Cairns Nurse May Be The First Australian To Be Hit By Ebola After Having Returned From Helping Sierra Leone Patients
Sue Ellen Kovack, a 57-year-old nurse in Cairns, Australia, is suspected of being an Ebola patient. She returned from Sierra Leone, the hub of the epidemic, according to health officials.
Last month, she had valiantly volunteered with the Red Cross to help patients of the disease, as she felt that there was no one else. "If not me, then who?" she had asked Daily Mail. She said that as she possessed the skills to help people, she would like to use them.
The chief health officer, Jeanette Young, said that she had been treating patients on behalf of Red Cross in Sierra Leone. She also got herself quarantined at home since she returned on Saturday. A"low-grade fever" hit her on Thursday morning, after which she was checked into Cairns Hospital at about 1 p.m.

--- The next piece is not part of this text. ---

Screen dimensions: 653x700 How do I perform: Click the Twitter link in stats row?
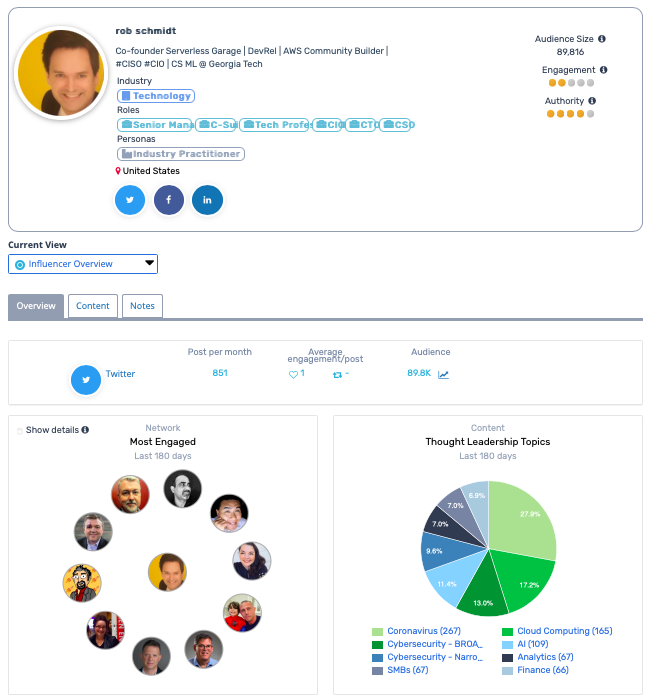[x=120, y=374]
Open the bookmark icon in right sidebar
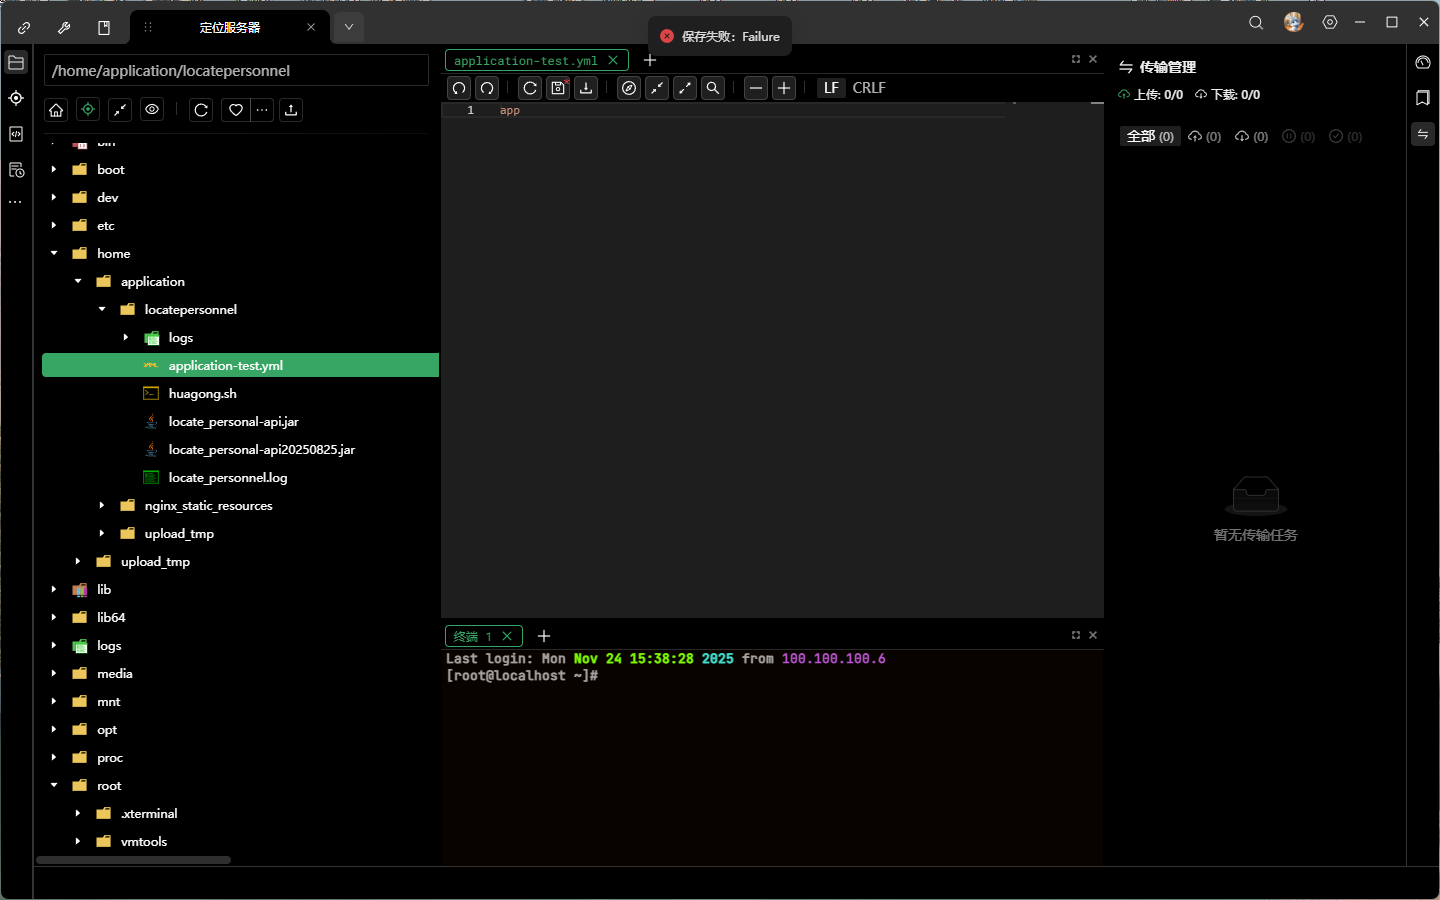1440x900 pixels. pyautogui.click(x=1423, y=98)
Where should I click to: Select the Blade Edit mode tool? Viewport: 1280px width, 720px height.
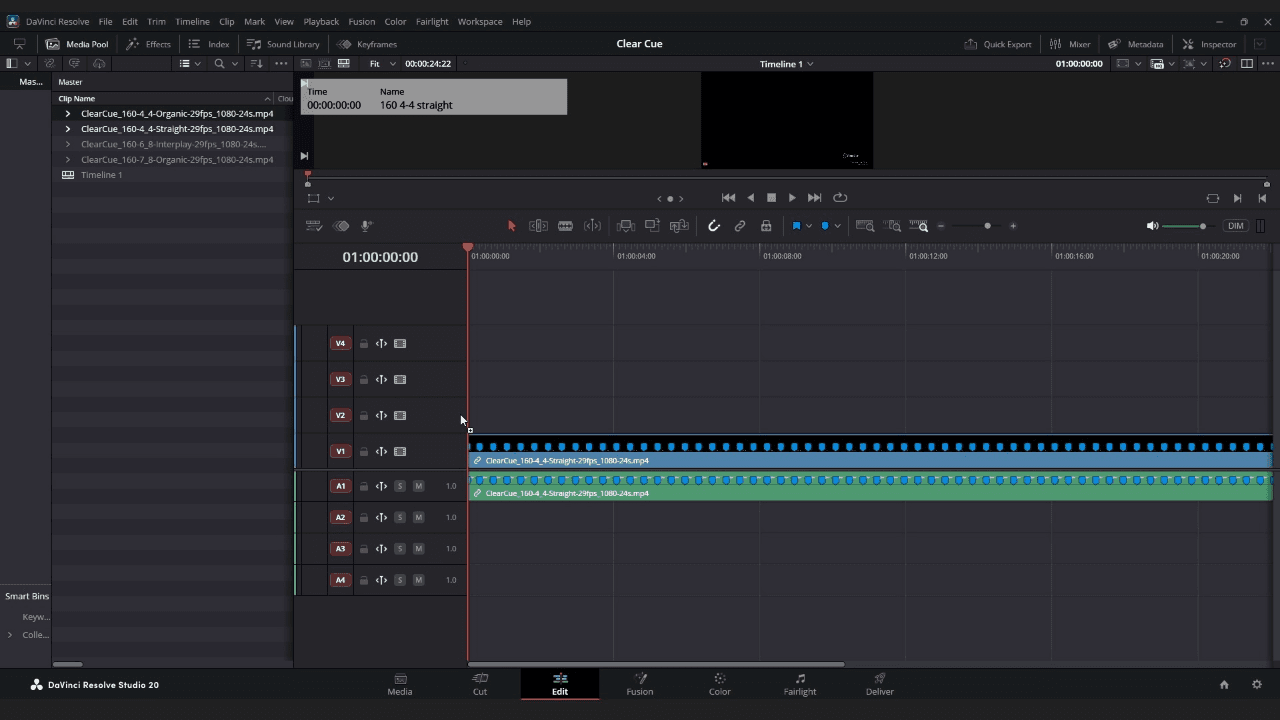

Doctors have taken her blood tests, and have sent a sample to Brisbane for testing on Thursday afternoon. By evening or Friday afternoon the reports will be out. According the rules laid down by the government, she had isolated herself at home, checked her temperature every day and then recorded a spike in her temperature at about 37.6 degrees, said Dr Young.
After giving interviews to the media about her journey, she was also keeping everyone updated on Facebook. "I'm a little bit nervous, a little bit anxious but healthily anxious I think," she said to The Cairns Post.
Her co-passengers in the plane also need not fear that she would expose them to any risk, assured Dr Young. Even though, it is a deadly disease, Ebola cannot be transmitted through sneezing or coughing. Unless a person has become unwell, she cannot be infectious. Unless one touches bodily fluids, such as vomit, blood or diarrhea, a person cannot contract the disease.
Meanwhile, in Freetown, the capital city of Sierra Leone, gravediggers came back to resume work. They had protested low pay. U.K. will send 750 staffers to help and bail out the country.
So far, almost 3,900 have died of the disease and 8,000 have been infected so far, according to WHO reports.